Use Time As A Filter
A core principle of The Notecard System is to use time as a filter. If you underline or highlight as you read, you find that with the passage of some time, most things that you underlined or highlighted don’t hold up as interesting or useful. “Using time as a filter” has held up as useful— with note-taking and beyond…
If We Forget It Tomorrow, It’s No Good
Paul McCartney talks about how The Beatles used time as a filter to create so many memorable songs. “There was no recording devices,” McCartney explains. So if they weren’t in the studio when they had an idea, “we had to remember it…There was no such thing as cassettes or anything to put the idea down on, so you just had to remember.” He said they began to realize this was actually a good thing. “We said, if we forget it tomorrow, it’s no good. How can we expect the public to remember it if we can’t, and we only wrote it yesterday? So we realized that we were writing songs that were memorable not because we wanted them to be memorable, but because we had to remember them.”
Quick No, Long Yes
Matthew McConaughey is known in Hollywood as a “Quick No, Long Yes.” “My No’s are quick,” he said on the Daily Stoic podcast. But before he says Yes to anything, he explained, he does the following. For 2 weeks, McConaughey lives in the “Yes I’m in” frame of mind. If during those 2 weeks, he finds himself dreading the idea of being away from for so long, playing this or that character, working with so-and-so, etc.—he begins to lean towards saying No.
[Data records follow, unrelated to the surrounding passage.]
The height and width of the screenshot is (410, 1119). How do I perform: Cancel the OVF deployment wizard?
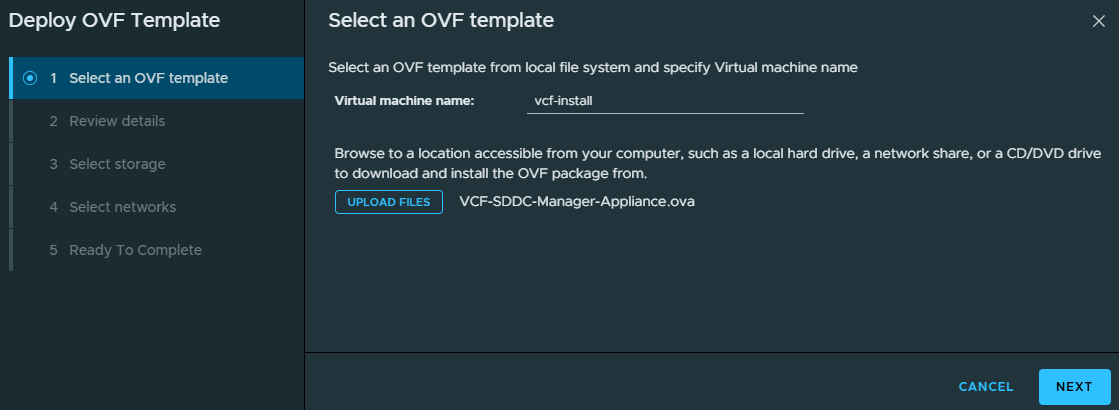tap(986, 386)
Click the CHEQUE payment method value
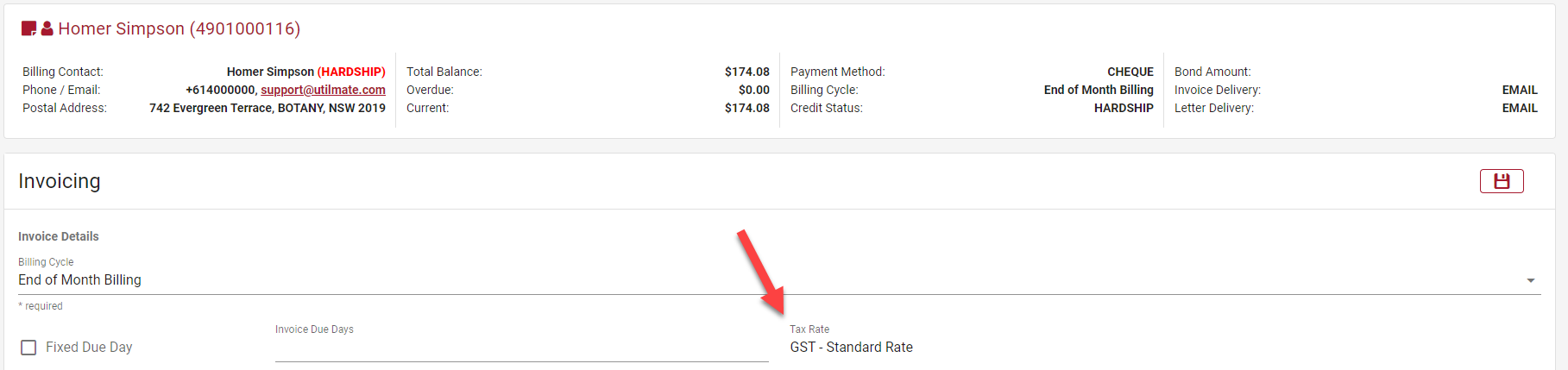The image size is (1568, 370). pyautogui.click(x=1130, y=72)
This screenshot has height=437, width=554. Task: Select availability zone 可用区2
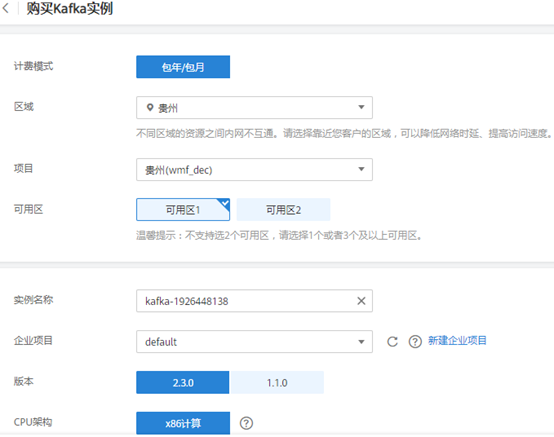(283, 210)
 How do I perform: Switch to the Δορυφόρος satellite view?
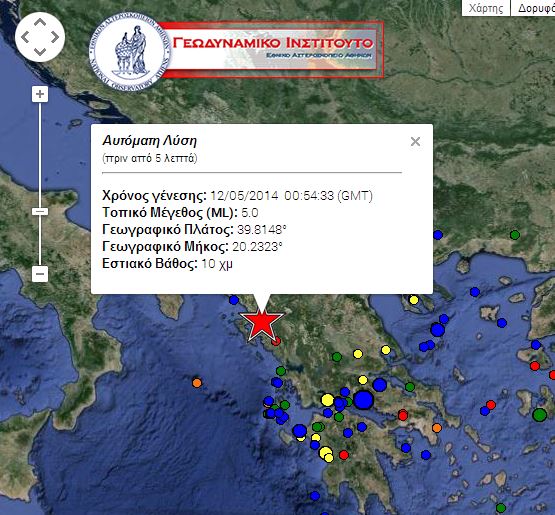(x=533, y=8)
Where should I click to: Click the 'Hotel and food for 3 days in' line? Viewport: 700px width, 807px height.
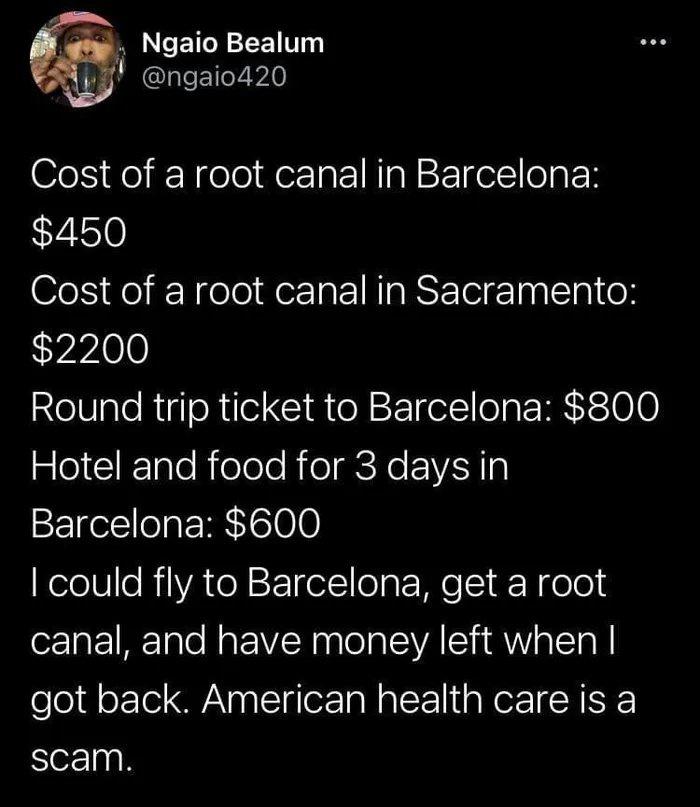pos(270,466)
But then, for two weeks, he lives in the “No I’m out” frame of mind. “If I sleep well during those 2 weeks,” McConaughey said, “that’s a pretty good sign that I shouldn’t do it.” But, if during those 2 weeks, he’s woken up in the middle of the night by thoughts of, ahh, I gotta play that character. I’m going to regret it so bad if I don’t do this. I have to do it—”well, that’s a good reason to say, ‘I’m in,’” McConaughey said. “But I give myself about 2 weeks in each frame of mind—Yes I’m in, No I’m out—and then I measure what keeps me up at night.”
We’ll See
There’s an old story about a Chinese farmer. The farmer and his son own just one horse that helps operate the hoe needed to turn the soil over. One day, the horse takes off and runs for the hills. The son runs inside and says, “Dad, you’re not going to believe it—the horse ran away. This is horrible. We’re going to die out here.” The father says, “I don’t know if it’s horrible or not, son, we’ll see.” A few days later, the son is sitting on the porch when he sees the horse running toward him. Behind the horse, there are fifty wild stallions. The son runs to open the paddock and then closes it behind all the horses. He runs inside and says, “Dad, you’re not going to believe—the horse returned with fifty other stallions. This is a miracle. We can get into the horse trading business now. We’re going to be rich.” The father says, “I don’t know if it’s a miracle or not, son, we’ll see.” A few more days pass. While the son is trying to harness one of the new stallions, the horse panics, kicks, and shatters the son’s leg. “This is horrible,” the son says. “We’ll see,” the father replies. The next day, hundreds of soldiers on horseback showed up and the general gets off his horse and informs them that a war is on the horizon, and all young men must join the army. The father points at his son’s leg and tells the general that he’d be useless in battle. The general agrees and they ride off. The son can’t believe his luck. “I don’t know if you got lucky or not, son,” the father says. “We’ll see.”
A Second and 34 Years
Of course, not everything has to be filtered through time. A reward for mastery, for instance, is efficiency. In 1998, Citibank and The Travelers Insurance Company merged. They hired the legendary designer Paula Scher to create a new logo. In their first meeting, on a napkin, Scher drew what became the iconic Citi logo. As Scher got up to leave the room, someone from the Citi team asked, How can it be that it’s done in a second? “It’s done in a second and 34 years,” Scher replied. “It’s done in a second [and] every experience and everything that’s in my head.” As Scher has become a master of her craft, she’s repeatedly experienced this problem. “A lot of clients like to buy process,” she explains. “They think they’re not getting their money’s worth [if] you solve the problem too fast.” After that initial meeting, Scher said, “There were a million meetings…What if you do it this way, or that way? Show it to me on stationery. Show it to me on a card. What if we flip the colors? It’s got to be red on top and blue on the bottom. What do you do with the blue wave? Is it something you use in retail? What if you put that back on the credit card?—those were all the things that were being worked out for nearly two years before the thing launched.” Ultimately, after two years, feeling like they got their money’s worth—Citi went with Scher’s initial sketch. “The design of the logo is never really the hard part of the job, Scher said. “It’s persuading a million people to use it.”
Patience Is Like Clothes
“Patience,” Leonardo da Vinci said, “serves as protection against wrongs as clothes do against cold.” It serves as protection against having a box full of un-interesting and un-useful notecards. And against writing unmemorable songs. And against later regretting having said Yes. And against confusing good luck for bad luck. And against solving the problem too fast.